Let's say you have a cost function $C(x)$ and you want to understand the expected cost if the input follows the normal distribution
$$X \sim \mathcal{N}(\mu,\sigma ^2)\\ $$
If I want to find my expected cost, I would need to integrate over the normal distribution
$$ E(C(x)) = \frac{1}{\sigma \sqrt{2 \pi }}\int_{-\infty}^\infty C(x)e^{-\frac{(x-\mu)^2}{2\sigma^2}}dx $$
I have found ways to approximate the integral of the normal distribution (e.g. taylor series), but nothing on how to integrate another function over it.
I can numerically estimate the integral given an arbitrary cost function, but I was wondering if there is any way to simplify it analytically and see how the expected cost changes as a function of $\mu$ and $\sigma$ and my cost function?

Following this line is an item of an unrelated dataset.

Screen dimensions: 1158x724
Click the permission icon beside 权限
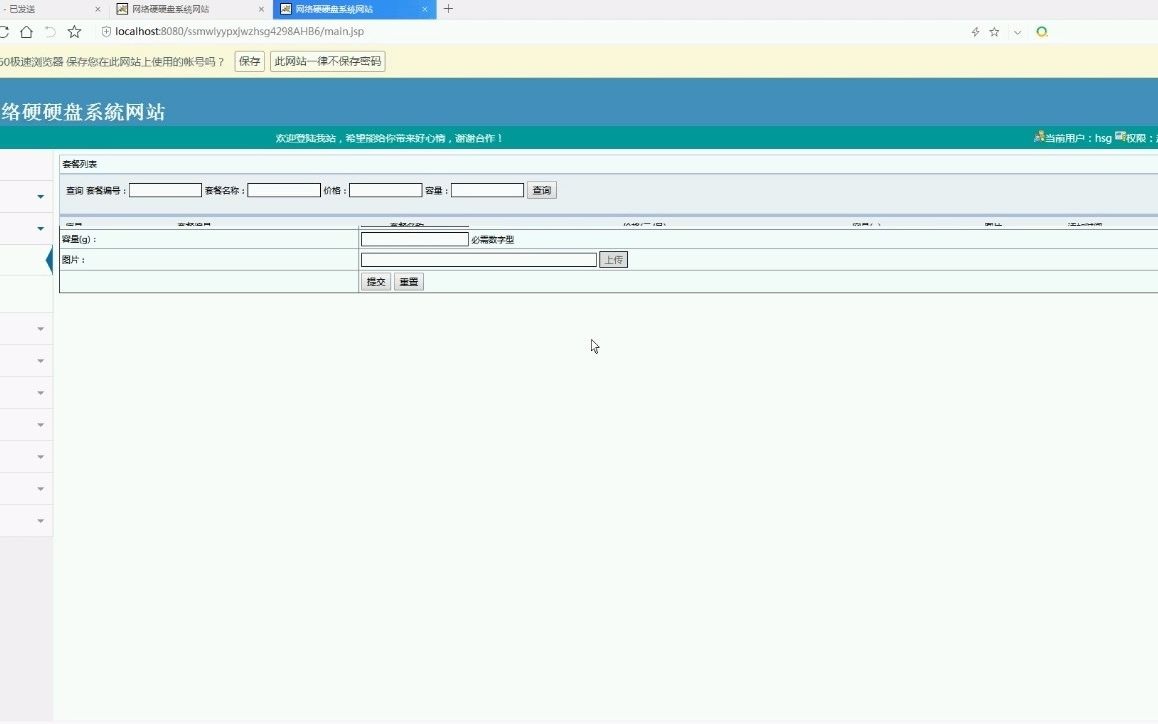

If the arbitrary cost function is too hard, would it be possible to solve for a simplier case such as $C(x) = x^2$? Even in this case I'm struggling to simplify it, although it just might not be possible.
Answer
HINT:
If $C(x)=x^2$, then we can find a closed form for its expected value. Recall that
$$I(a)=\int_{-\infty}^{\infty}e^{-ax^2}dx=\sqrt{\frac{\pi}{a}}$$
and
$$-I'(a)=\int_{-\infty}^{\infty}x^2e^{-ax^2}dx=\frac{\pi^{1/2}}{2a^{3/2}}$$
Then, change variables from $(x-\mu)/\sqrt{2\sigma}$ to $x$ and expand the quadratic inside the integral.
Can you finish from here?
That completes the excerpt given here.